Having inflicted heavy dilution on shareholders once during his 14 months at Associated Banc-Corp, Chief Executive Phil Flynn is eager to keep from doing it again.
Just days after the anniversary of a $500 million common stock sale and an 80% cut in the dividend, Flynn tried to assure shareholders Thursday that he would do what he could to "minimize any potential dilutions" as the company aims to repay its Troubled Asset Relief Program funding.
His comments, on a conference call discussing Associated's fourth-quarter results, underscored the balancing act for banks that want to be shareholder-friendly in their negotiations to repay Tarp funds. The long-term benefits to investors — namely, the potential for dividend reinstatements and stock buybacks — would still come at a cost, at least for companies that return to the equity markets to meet regulators' conditions for exiting Tarp.

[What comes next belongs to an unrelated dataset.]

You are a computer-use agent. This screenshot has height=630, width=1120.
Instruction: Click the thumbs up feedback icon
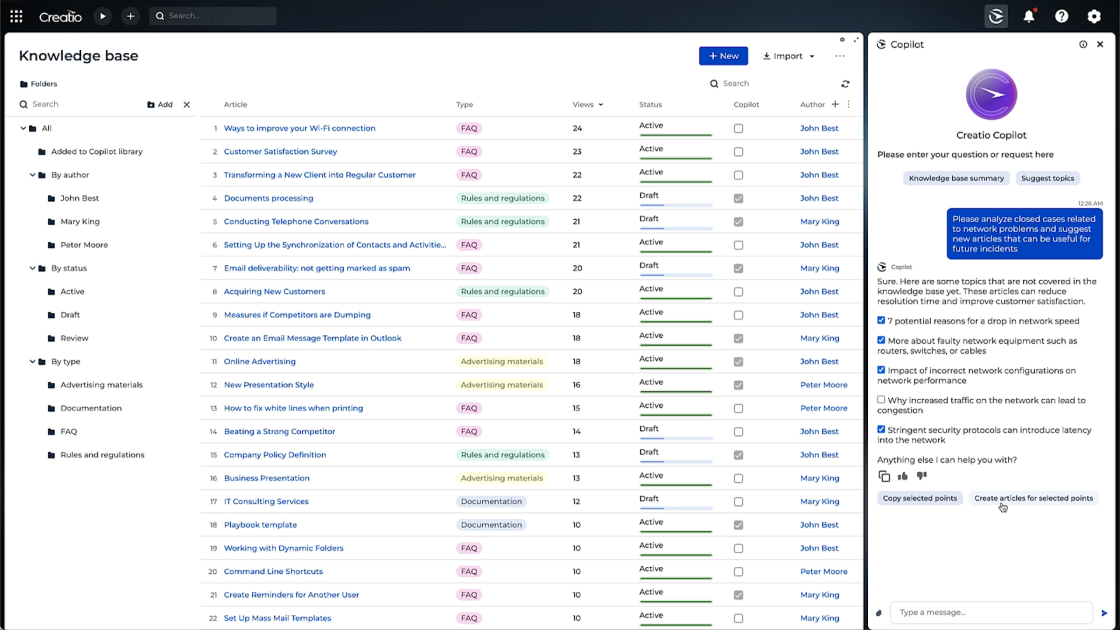(903, 476)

Promising to be "very deliberate about how we do this," Flynn signaled that Associated's shareholders had suffered enough last year. But in the stock market, the message was either not heard, not believed or simply outweighed by other concerns, such as earnings prospects.
Shares in the Green Bay, Wis., company have drifted downward nearly 4% since Thursday, when the company reported earnings that were about 2 cents below the average of analysts' estimates after stripping out one-time items from a quarter that was full of them.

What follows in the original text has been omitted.